- Exercise
Please copy out, word for word, the records starting at the line containing "Viewport: 516px width, 310px height." and ending at the end of the records. Leave the pictures out of your answer.

- Provided records
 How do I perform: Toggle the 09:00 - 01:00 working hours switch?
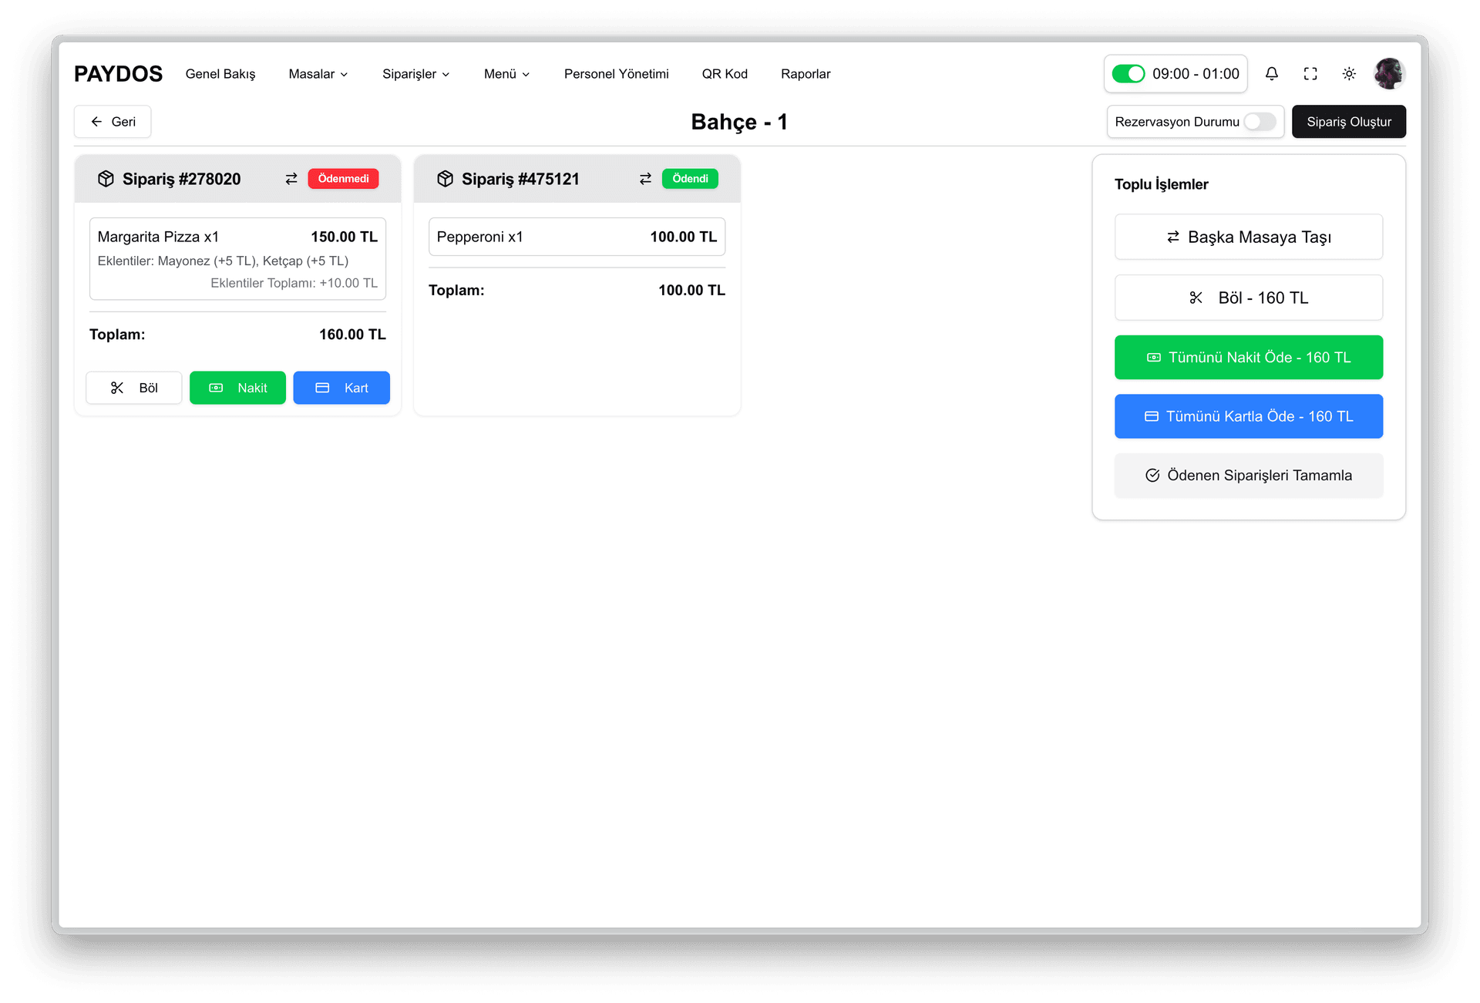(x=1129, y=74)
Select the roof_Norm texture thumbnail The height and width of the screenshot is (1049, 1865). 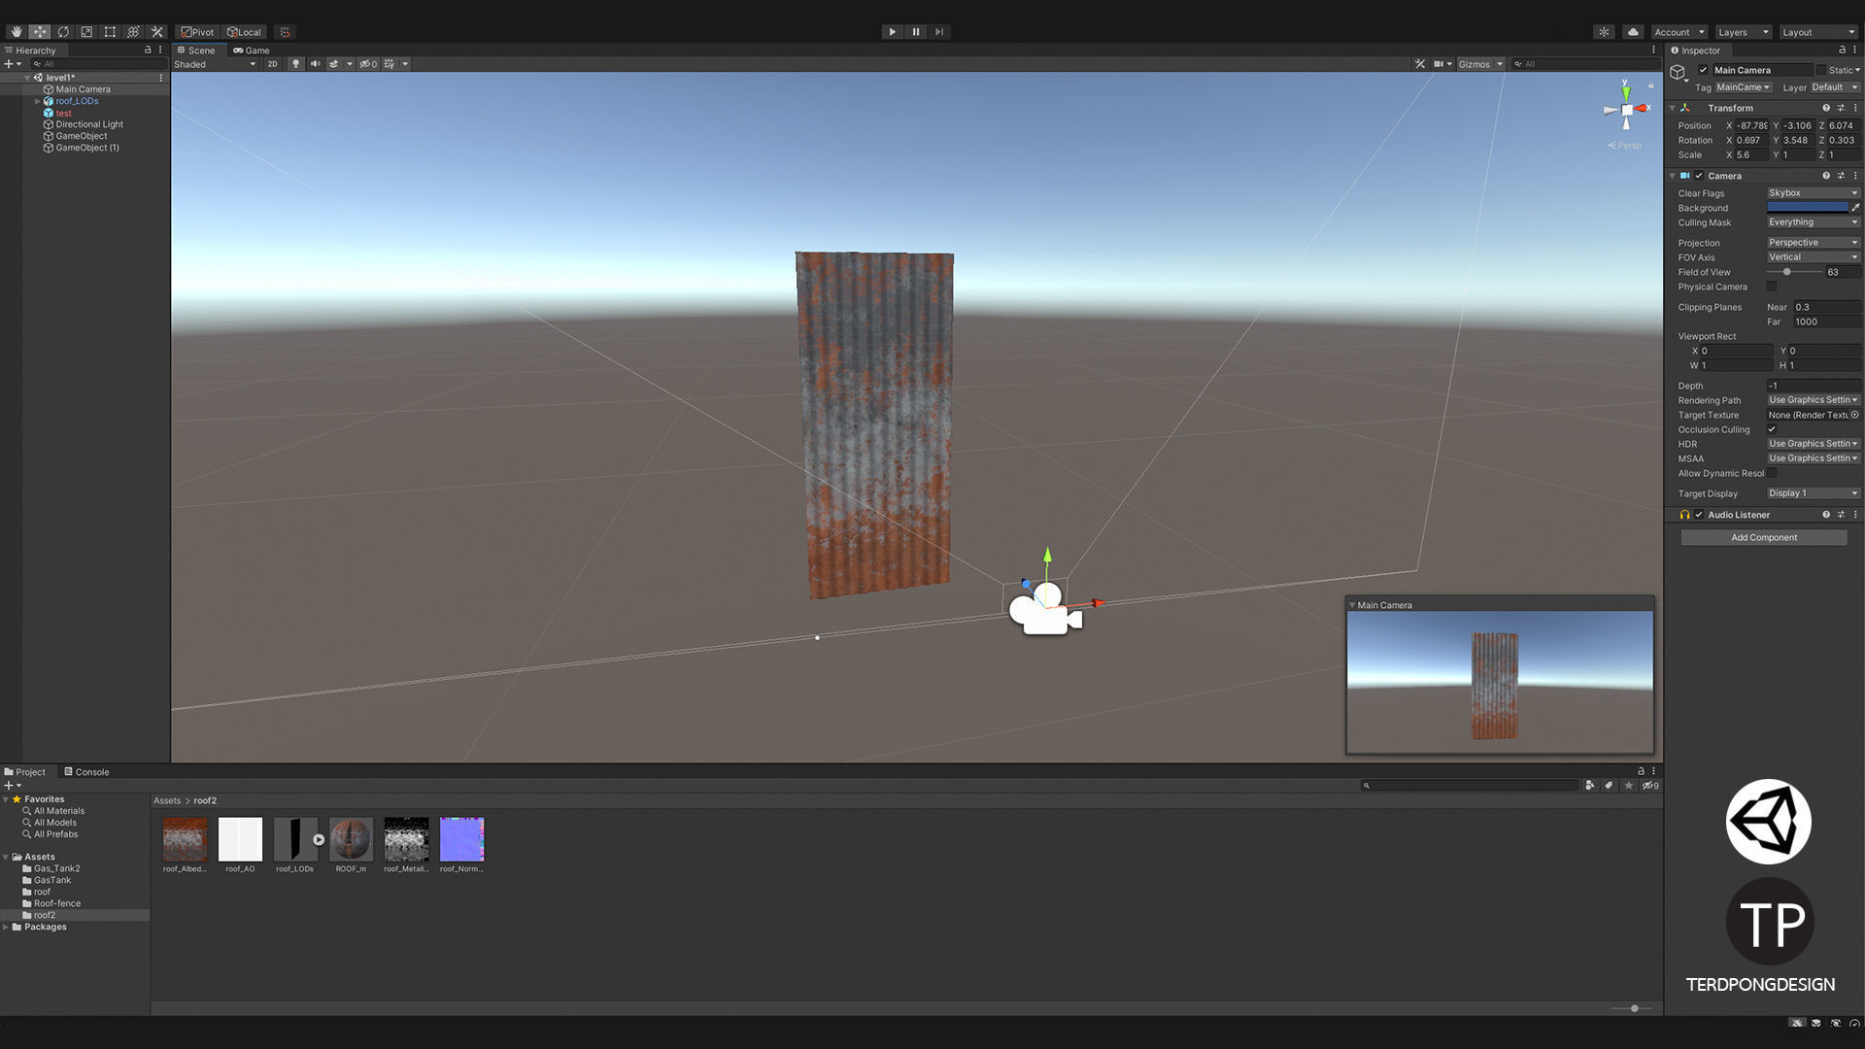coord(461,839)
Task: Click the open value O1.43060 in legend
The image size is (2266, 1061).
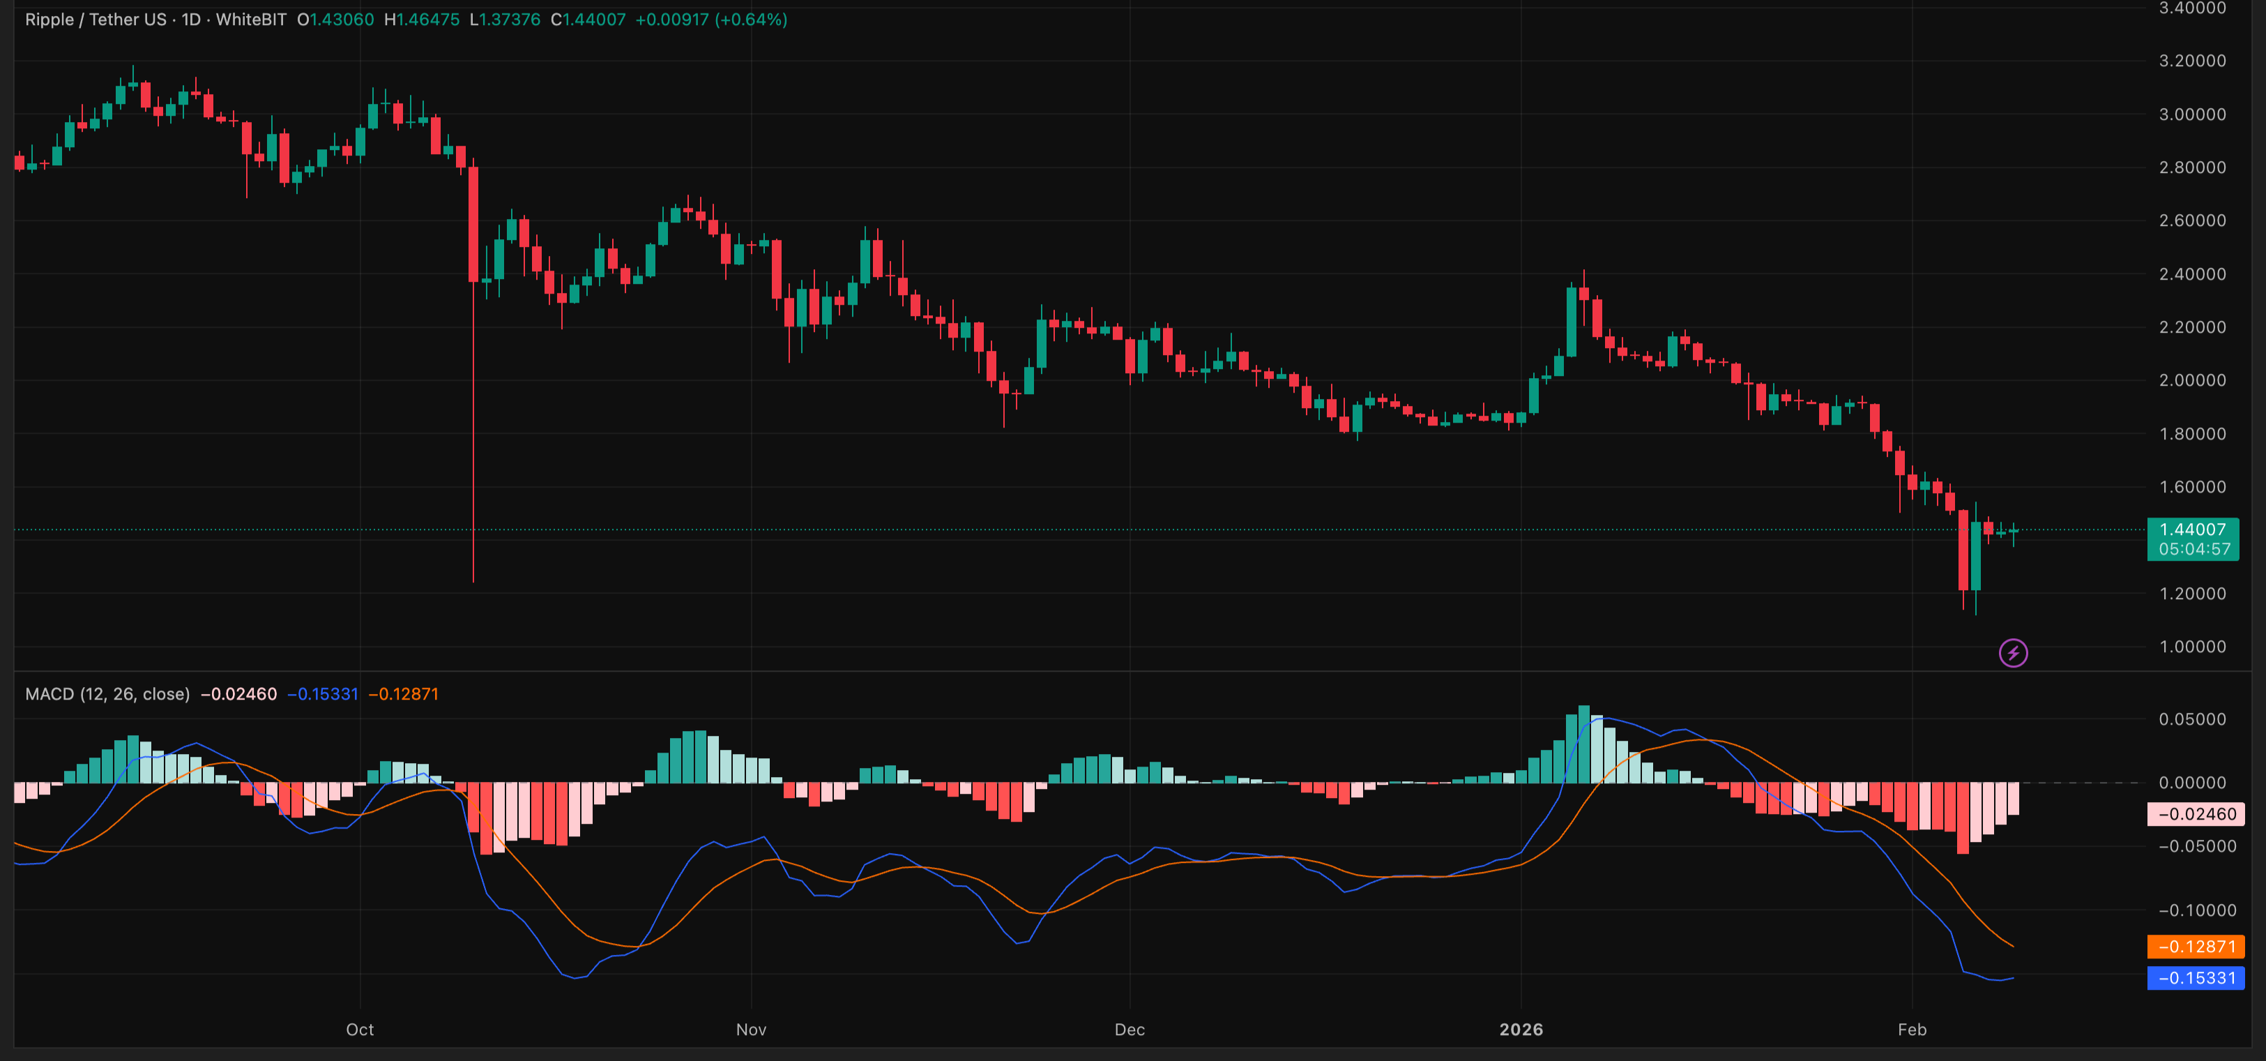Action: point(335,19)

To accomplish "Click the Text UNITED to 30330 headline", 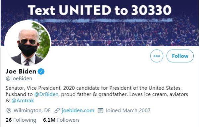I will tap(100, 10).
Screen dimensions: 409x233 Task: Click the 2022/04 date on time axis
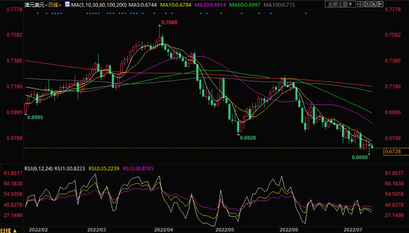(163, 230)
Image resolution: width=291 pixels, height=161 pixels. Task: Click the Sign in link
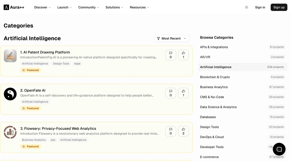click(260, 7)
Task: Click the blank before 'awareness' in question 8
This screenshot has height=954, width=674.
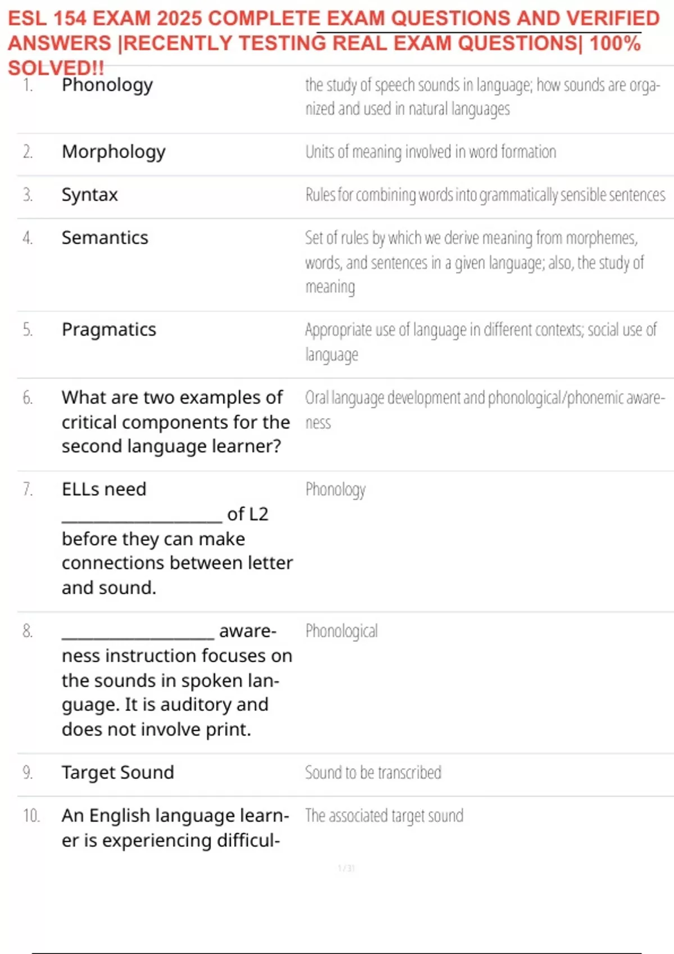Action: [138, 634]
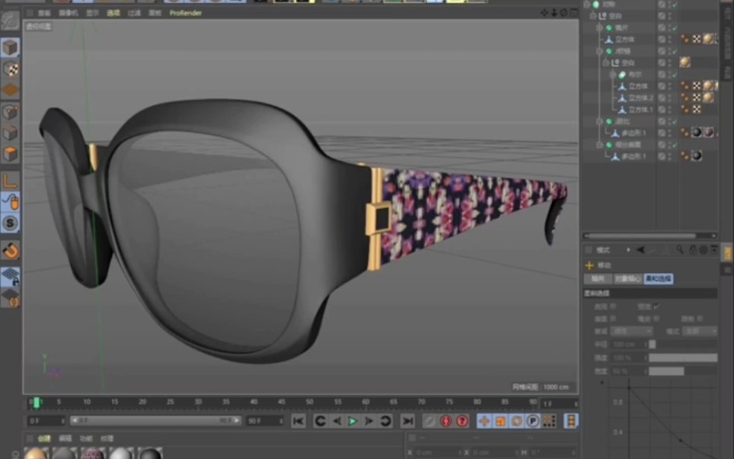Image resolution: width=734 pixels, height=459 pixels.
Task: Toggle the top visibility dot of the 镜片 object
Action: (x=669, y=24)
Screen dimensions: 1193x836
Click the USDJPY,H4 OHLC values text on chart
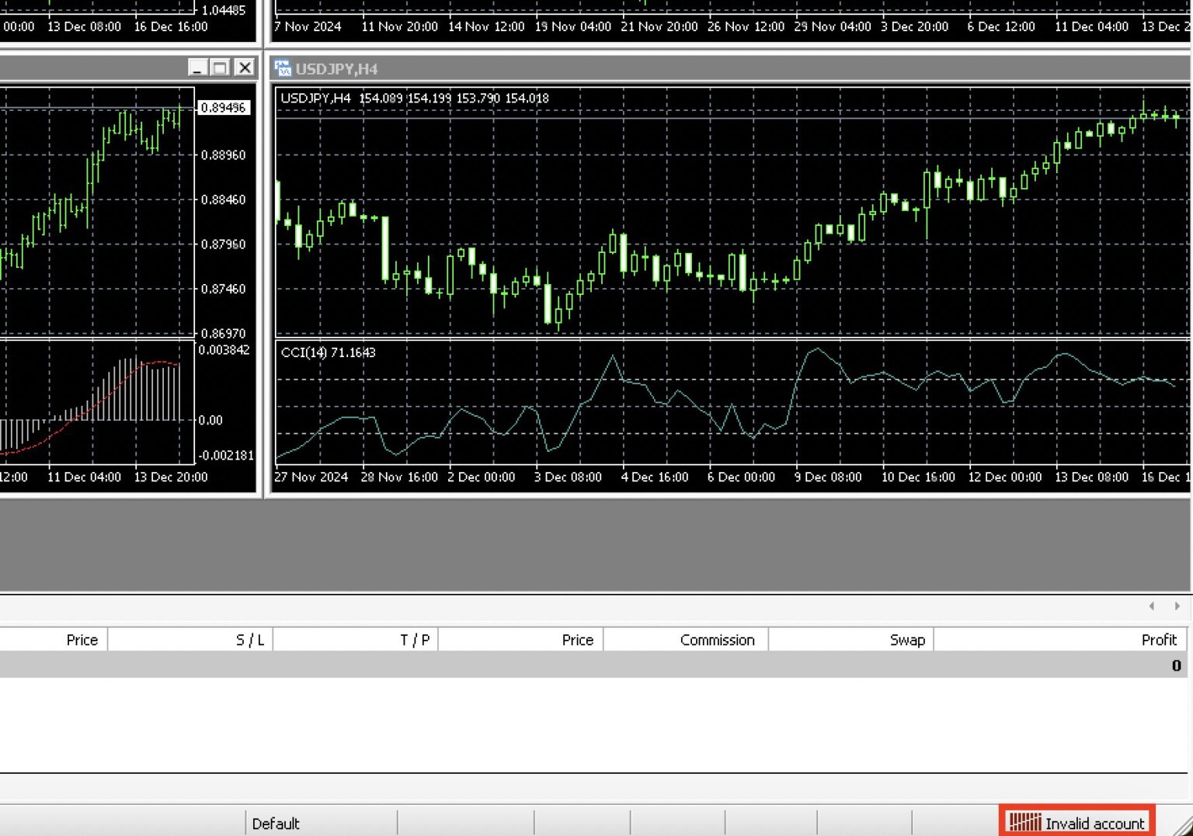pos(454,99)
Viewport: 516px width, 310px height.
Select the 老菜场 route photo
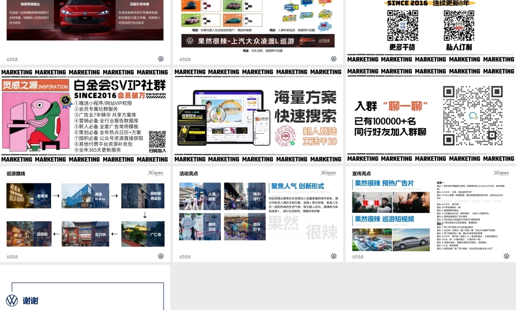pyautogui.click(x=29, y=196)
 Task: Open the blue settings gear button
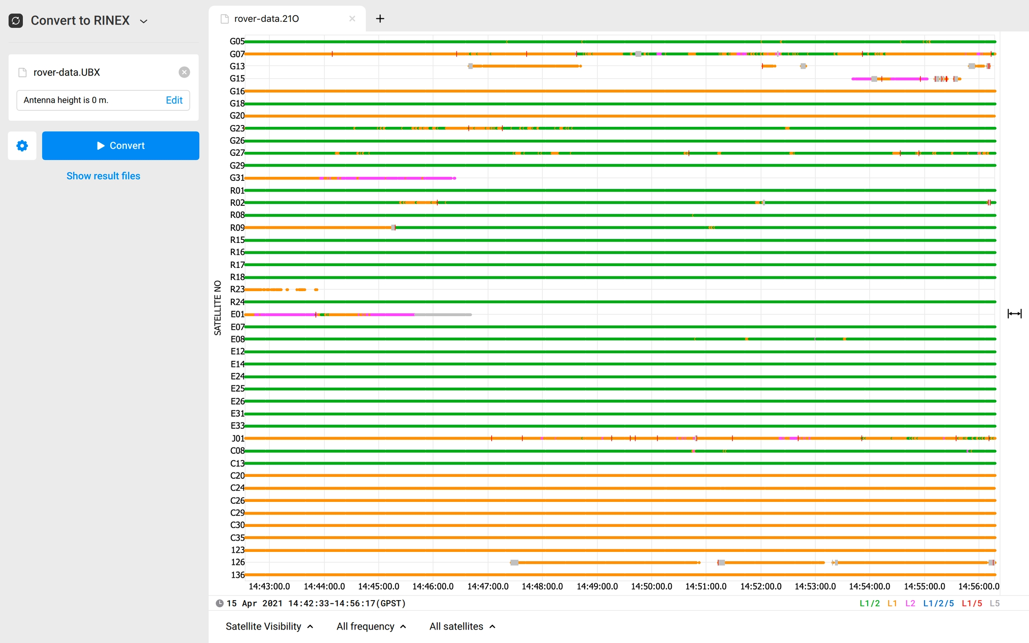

- Solution for this exercise
Viewport: 516px width, 310px height.
Select the 老菜场 route photo
pyautogui.click(x=29, y=196)
 Task: Open the blue settings gear button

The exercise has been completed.